Su biblioteca llegó a tener la nada
desdeñable cifra de trescientos libros, una cifra incalculable, si entendemos
que la imprenta acababa de aterrizar en estos pagos humanos. La filosofía, la
mística, música e historia, la criptografía, la cocina y otros vértices del
pensamiento, convivían alegremente entre las cuatro paredes del silencio en el
que habitaban cuerpo y mente de esta adelantada. Compuso obras musicales,
opúsculos filosóficos y una extensa obra que abarcó diferentes géneros; poesía
y teatro convivían venerando la herencia de Luis de Góngora y Calderón de la Barca.

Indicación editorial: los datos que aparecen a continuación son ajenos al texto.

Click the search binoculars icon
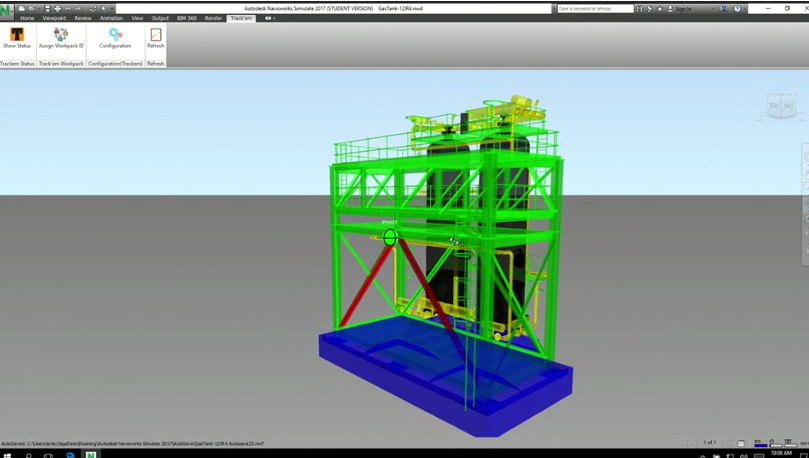The height and width of the screenshot is (458, 809). (640, 8)
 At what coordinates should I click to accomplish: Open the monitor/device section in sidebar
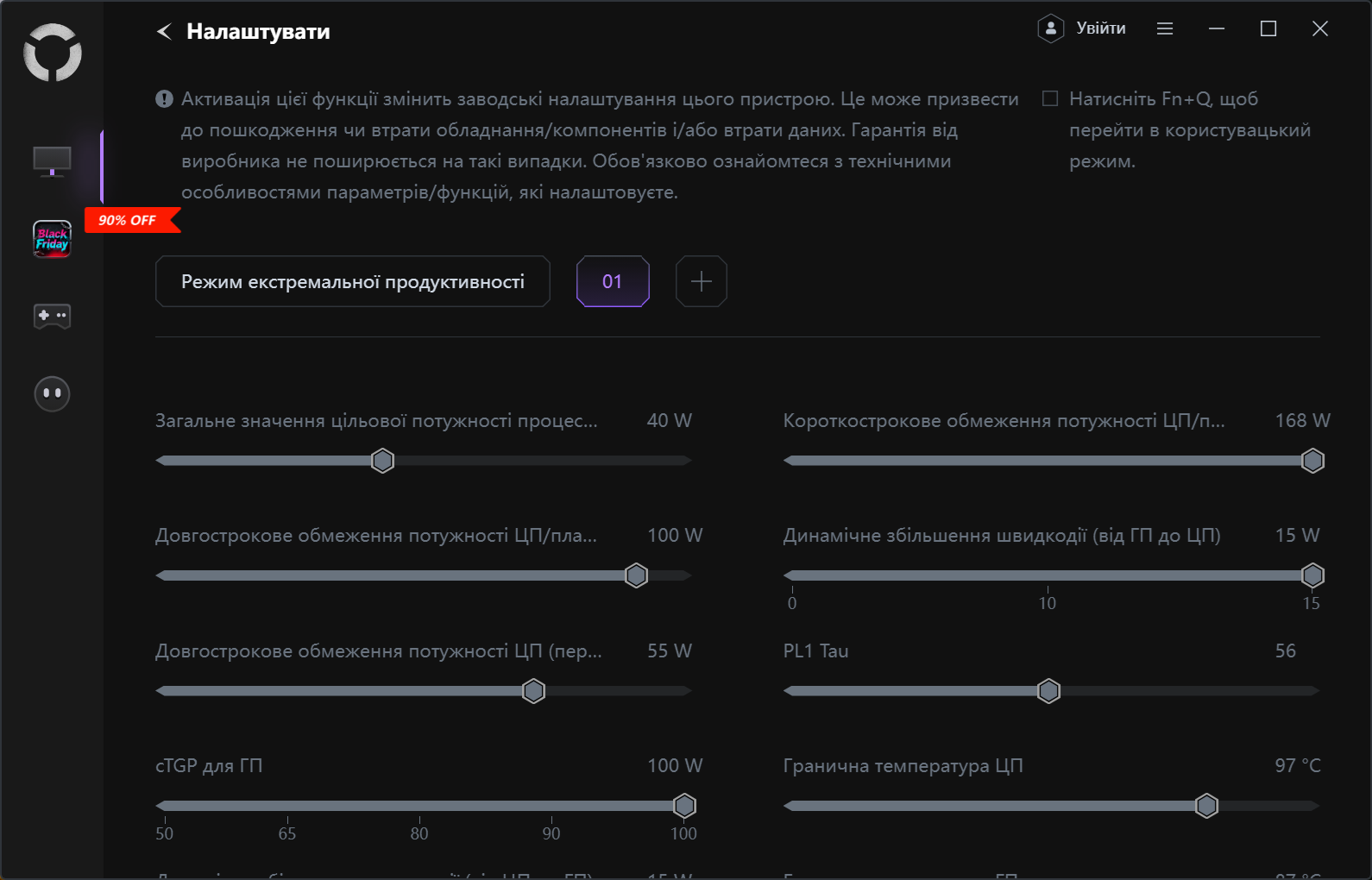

Sus tertulias improvisadas eran de una erudición talentosa y magnética. Desde
el virrey hasta las mentes más inquietas, nadie escapaba de su lucido verbo e
hipnótico discurso.
Aunque gran parte de su obra fue
quemada y destruida de maneras poco ingeniosas, la osadía de la verdad
exploradora se perpetuó en el tiempo para demostrar a la historia que la
justicia poética existe. Se conservan escritos en prosa entre los que cabe señalar
la Respuesta a Sor Filotea de la Cruz. La tal Sor Filotea no era otro que el
lerenda del obispo de Puebla, Manuel Fernández de la
Cruz.
El acceso de ellas
al conocimiento
En 1690, una obra de Sor Juana Inés, la Carta Athenagórica, en la que
esta criatura singular hacía una dura crítica al 'Sermón del Mandato' del
afamado jesuita portugués António Vieira sobre
las 'Finezas de Cristo', sería el principio del fin del vuelo libre de esta
rara avis. El purpurado había añadido a la obra una 'Carta de Sor Filotea de la
Cruz', esto es, un texto escrito por él mismo bajo ese pseudónimo en el que
recomendaba a esta atípica monja que se dedicara con más pasión a la vida
eremitoria y menos a pensar, puesto que según el clérigo, la reflexión teológica era un ejercicio reservado a
los hombres. Hasta ahí podíamos llegar.
En la respuesta a Sor Filotea de la Cruz, esto es, al clérigo rancio y
poco ventilado de seseras, Sor Juana Inés de la Cruz reivindica el derecho de
las mujeres al acceso al conocimiento. La Respuesta es además una bella muestra
en prosa poética a través de la cual se pueden concretar muchos de los rasgos
personales de la ilustre religiosa. Pero la crítica del obispo de Puebla la afectaría a la postre profundamente. Poco
después, Sor Juana Inés de la Cruz se deshizo de su entera biblioteca y
de sus escasas pertenencias y entró en el cenobio más profundo y austero. Tras
deshacerse de su hatillo terrenal, destinó lo obtenido a la beneficencia y
cerró tras de sí la puerta de la libertad.
Una mañana al alba, según despuntaba
el sol por el este –la única concesión que había pedido, un mirador hacia la
iluminación–, ayudada por sus compañeras en medio de la terrible epidemia de
cólera que asoló México hacia el año
1695, entregaría su única posesión a esa luz que todo lo envuelve en un enigma
avasallador.
El
Barroco literario alcanzó con ella su momento culminante, al tiempo que introdujo
elementos narrativos que anticipaban a los poetas de la Ilustración del siglo
XVIII. Su obra póstuma, el Fénix de México (1700), anticipa o lega –que más
da–, la visión y lucidez de un pensamiento desbordante y atrevido, osado y
valiente, no apto para un tiempo de ciegos y sordos.